Le mandat ayant pour objet l’atteinte d’un résultat spécifique appelé également « livrable » milite en faveur du statut d’entreprise indépendante. L’obligation de moyens sera plus compatible avec la prestation d’un salarié.

  • Description du mandat: début, fin, objectifs, livrables et renouvellement

 La Cour du Québec précise ce qui suit quant à la durée du contrat :

[54]    Au contraire, la preuve soumise devant le Tribunal démontre que les services de Pragma ont été retenus par Desjardins pour des fins très ponctuelles et spécifiques puisque, pendant la période où Laverdière a travaillé avec Desjardins, Desjardins faisait l’objet d’une attaque massive en matière de fraudes électroniques et, autant Desjardins que les autres institutions financières ou similaires et œuvrant dans le même domaine devaient de façon urgente et adéquate se prémunir à l’encontre de ces attaques de cybernautes.

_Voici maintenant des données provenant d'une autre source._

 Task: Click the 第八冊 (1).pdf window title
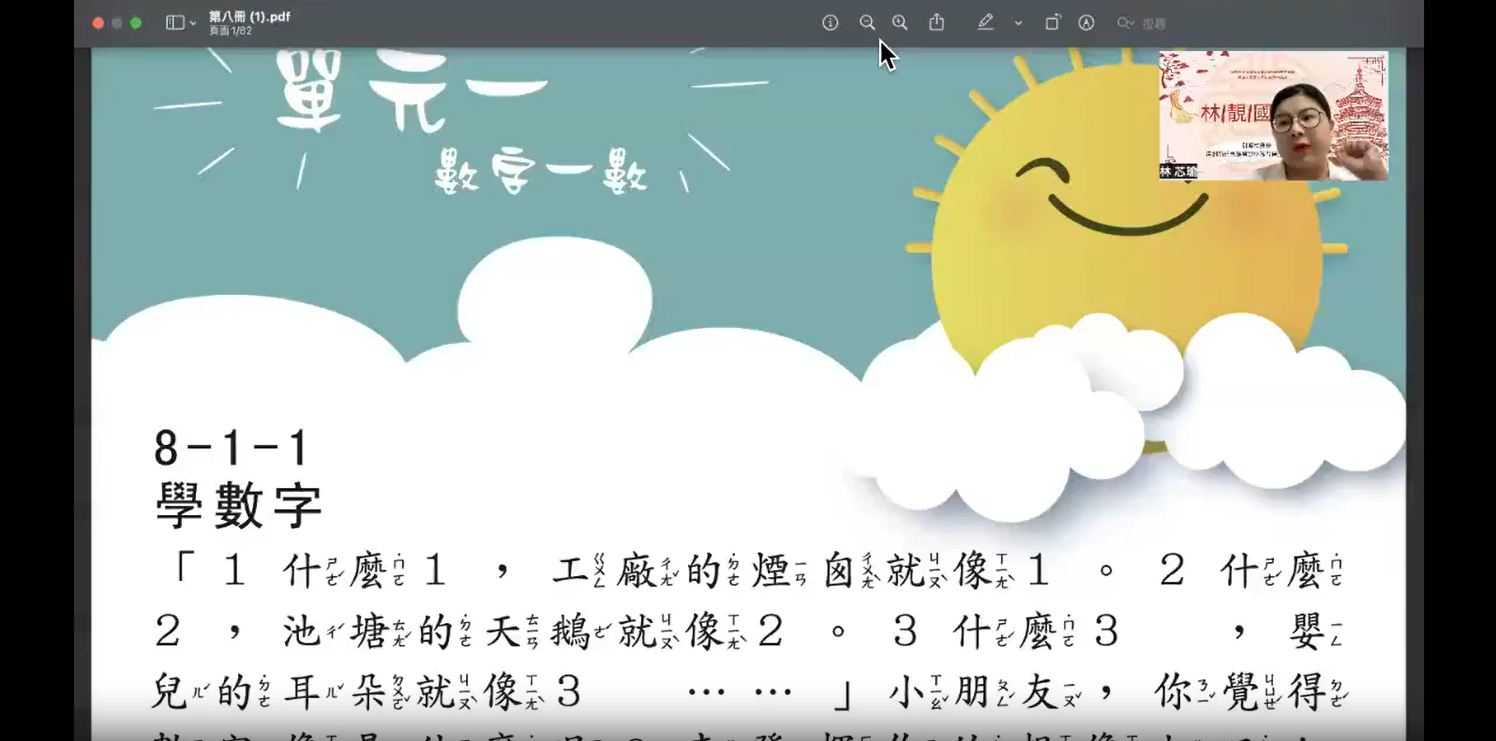[250, 17]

[55]    Grand état a été fait devant le Tribunal du fait que chacun des mandats confiés à la demanderesse Pragma a été suivi à son expiration par un nouveau mandat mais, la preuve a également été faite devant le Tribunal que tout nouveau mandat octroyé à Pragma par Desjardins, plus souvent qu’autrement, n’avait aucun lien avec le mandat qui venait à expiration et, plus souvent qu’autrement, la décision d’octroyer un nouveau mandat à Pragma a été prise par Desjardins dans les jours précédents l’expiration du mandat alors en cours puisque la décision alors dépendait non pas de Desjardins, mais des clients pour lesquels Desjardins agissait à titre d’intermédiaire entre la demanderesse Pragma et lesdits clients.

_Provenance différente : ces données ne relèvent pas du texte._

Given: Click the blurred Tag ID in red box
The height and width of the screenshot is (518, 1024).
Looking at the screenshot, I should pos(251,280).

[56]    Ce point a été clairement démontré devant le Tribunal et explique même la clause d’annulation prévue au contrat exécuté entre Pragma et Desjardins à l’effet que Desjardins pouvait mettre fin à tout mandat avec un préavis de dix jours à cet effet puisque le client de Desjardins pouvait également mettre fin aux travaux de recherche à tout moment en cours de recherche.

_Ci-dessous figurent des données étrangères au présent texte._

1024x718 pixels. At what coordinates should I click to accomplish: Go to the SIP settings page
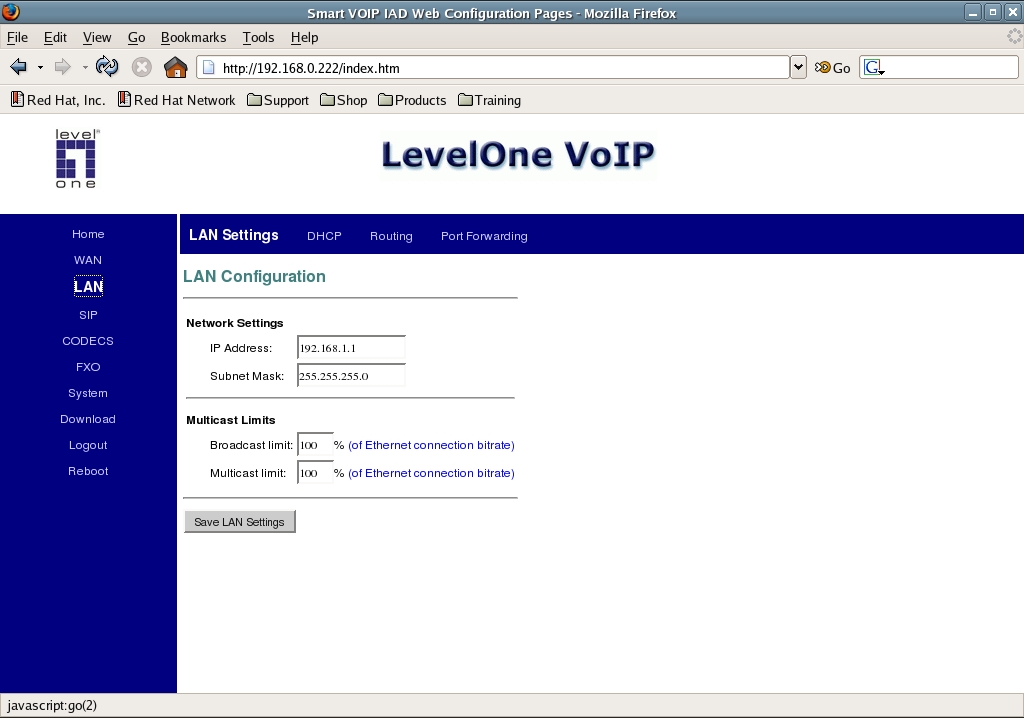[x=88, y=315]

Les objectifs ainsi que les livrables ne sont pas toujours déterminés à la signature du contrat : les détails viennent en cours de mandat. Ce qui est important de noter, c’est que la prestation doit être la plus détaillée possible dans le contrat, ainsi que lors du renouvellement (dans le nouveau contrat ou au moins en annexe du renouvellement).

7. CONCLUSIONS

Tel que nous le comprenons tous, la ligne de démarcation permettant de trancher le statut d’un entrepreneur est souvent mince et diffuse à la fois.

La question de la détermination du statut fiscal d’un travailleur (employé ou entrepreneur) fera encore couler beaucoup d’encre, tant en droit provincial que fédéral.

Nombres de combats devront encore être menés, tant en droit qu’en pratique afin d’assurer la pérennité des acquis actuels.

Quant à nous, nous sommes maintenons le postulat voulant que les sociétés œuvrant dans les domaines de pointe constituent de véritables entreprises, et cela, peu importe le nombre de clients desservis et la durée de service auprès d’un même client donné, en raison du mode de fonctionnement intrinsèque de la sous-traitance au Québec et au Canada.   Nombre de domaines hautement spécialisés sont selon nous exempts de toute forme de subordination.

La qualification du statut fiscal d’une entreprise n’est pas une simple affaire.

Cependant, il demeure possible d’évaluer chaque situation afin soit de répondre à une qualification défavorable effectuée par l’un ou l’autre des paliers gouvernementaux, ou afin de prévoir et de gérer les situations potentiellement problématiques.

Notre exposé n’est pas exhaustif, et ne représente que l’opinion de l’auteur soussigné, le sujet étant beaucoup vaste et plus nuancé.  Cependant, nous espérons que le lecteur sera mieux à même de saisir quelques enjeux liés au statut fiscal d’une société (compagnie), et verra à gouverner la destinée de celle-ci en tenant compte de ces quelques observations.